Lorsque pour terminer l'entretien, je demande lors de notre première rencontre à Mr s'il lui semble d'une certaine manière normal d'assurer cette aide, il me répond :

« Au début c'était dur pour moi parce que je suis très indépendant de nature disons, de caractère, et ça été difficile. C'est vraiment contraint et forcé entre guillemets je me suis dit bon ben, il n'y a pas d'autres solutions. C'est venu petit à petit mais moi aussi j'ai dû m'adapter comme tout a été si brutal. Finalement il faut le temps de réaliser d'abord et puis de prendre les mesures qui s'imposent petit à petit. Maintenant je crois avoir trouvé un certain modus vivendi. »

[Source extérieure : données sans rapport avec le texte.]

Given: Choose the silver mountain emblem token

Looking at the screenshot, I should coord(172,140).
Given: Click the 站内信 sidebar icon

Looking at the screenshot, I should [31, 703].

C'est lorsque je ferme mon enregistreur, après l'avoir remercié, que je le sens qui se laisse aller à l'émotion, avec des temps de silence, la tête qui dodeline. À un moment, je me demande même s'il n'a pas les larmes aux yeux. Il me parle de leur quotidien puis revient sur ceci :

« Une chose difficile pour moi, c'est l'habillement. Qu'est-ce qu'elle va mettre ? Elle n'a aucune idée. C'est moi qui doit choisir et l'aider à s'habiller. » Moi : « elle ne peut pas le faire toute seule ? » Lui : « ça prendrait un temps fou. Et je ne sais pas si elle y arriverait. Elle oublierait un vêtement ou mettrait la chemise au-dessus du pull. Heureusement, la filleule d'une nièce vient avec nous deux fois par an pour choisir de nouveaux vêtements. Elle aime ça, elle a bon goût, j'accompagne juste pour payer.

J'ai dû apprendre à utiliser une machine à laver – je n'avais jamais fait de lessives. Et aussi à cuisiner. Je n'étais vraiment pas très fort. »

Il revient dans le second entretien sur le caractère difficile pour lui de ces tâches ménagères :

« C'est quand même fatigant, dur, stressant, de devoir tout prévoir, côté ménager. De tout prévoir. Même pour l'habiller ! »

Mr Donckers est sans doute l'homme rencontré au cours de cette enquête le plus mis à mal par la découverte des tâches ménagères mais plus largement, du care vis-à-vis d'autrui. Sur le versant concret, l'habillage ; au plan des valeurs, se présenter comme « indépendant », valeur antinomique au care précisément. Notons que pour compliquer les choses, il n'a pas de fille pour l'aider (contrairement à Mr Cardinael), mais deux fils, qui téléphonent, mangent parfois avec leur père ou invitent le couple chez eux mais n'apportent aucune aide au care[1]. Mr Donckers – comme la plupart des hommes de mon échantillon – a de faibles dispositions au care. Ce qui l'en distingue, c'est que découvrir ses exigences à l'occasion de la maladie de sa femme n'est pour lui qu'un stress, un poids. A l'inverse, Mr Cardinael va trouver une certaine fierté à parvenir à « gérer » la dimension ménagère du soin, tout en ayant des standards de qualité assez faibles (devrais-je dire masculin ?), par rapport à l'alimentation ou à la tenue.



[1] On a vu au contraire que l'un en instance de divorce peine son père et j'apprendrai que les deux frères ont longtemps été brouillés, la maladie de leur mère les ayant un peu rapproché néanmoins.